Simplification of the sensor design while maintaining the accuracy of the signal of the angular position of the throttle valve when operating as part of an integrated microprocessor-based control system for an internal combustion engine with light fuel injection allows for optimal composition of the mixture during start-up, engine warm-up, shutdown of fuel supply at forced idle, and also maintaining crankshaft idle speed.

List of references

1.Magnetic converter. A.S. USSR No. 1585768. M. Cl. G 01 R 33/00, 1990, BI No. 30.
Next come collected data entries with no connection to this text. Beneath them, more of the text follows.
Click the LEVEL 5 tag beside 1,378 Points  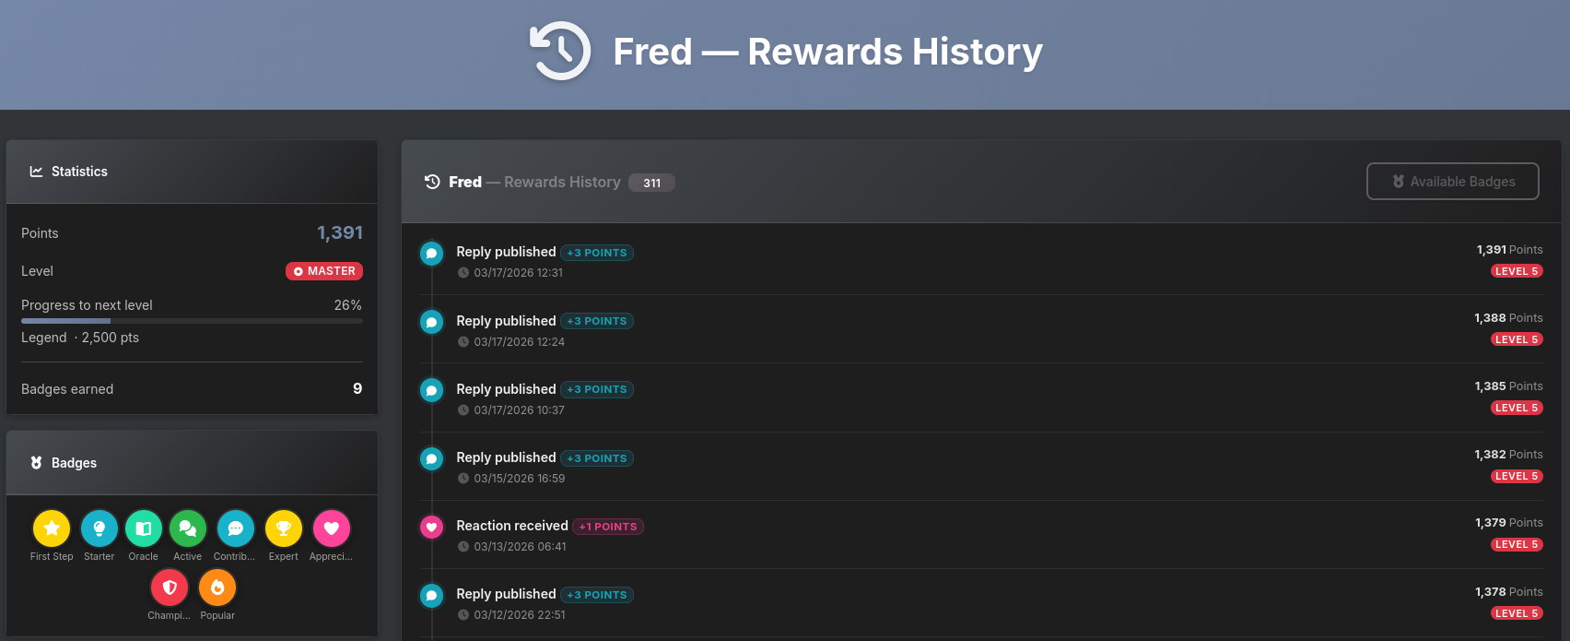pos(1517,613)
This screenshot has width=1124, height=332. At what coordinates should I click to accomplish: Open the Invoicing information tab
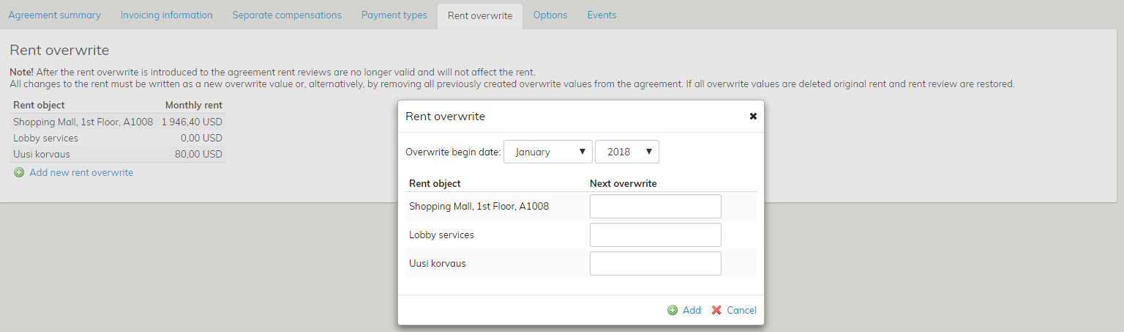click(x=166, y=15)

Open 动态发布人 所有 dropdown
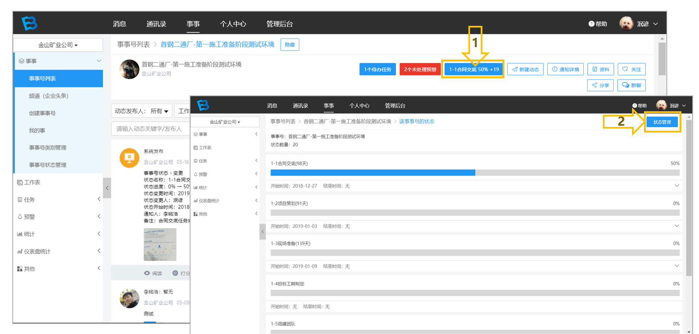coord(142,111)
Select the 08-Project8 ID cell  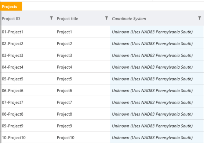point(28,114)
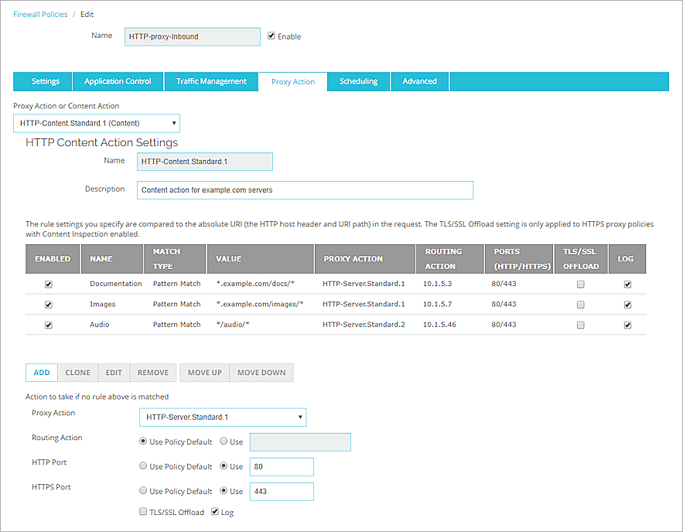Click the ADD button to create a rule
This screenshot has width=683, height=532.
click(x=41, y=372)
2.Semiconductor sensors, Data Book, Published by Infineon Technologies AG i. Gr., BK DOC, 1999-04-01.

Claims (1)

A non-contact shaft angular position sensor containing a shaft with a movable permanent magnet rigidly connected to it moving along an arc of a circle in a plane perpendicular to the shaft axis, magnetoresistive elements connected by a Wheatstone bridge circuit and forming a controlled circuit with a permanent magnet, characterized in that a fixed permanent magnet is located opposite to the arc of the mentioned shaft circumference, and the controlled circuit is located between both magnets in the region where many points are located, where p The linear dependence of the output signal of the controlled circuit from magnetoresistive elements on the angle of rotation of the movable permanent magnet is realized.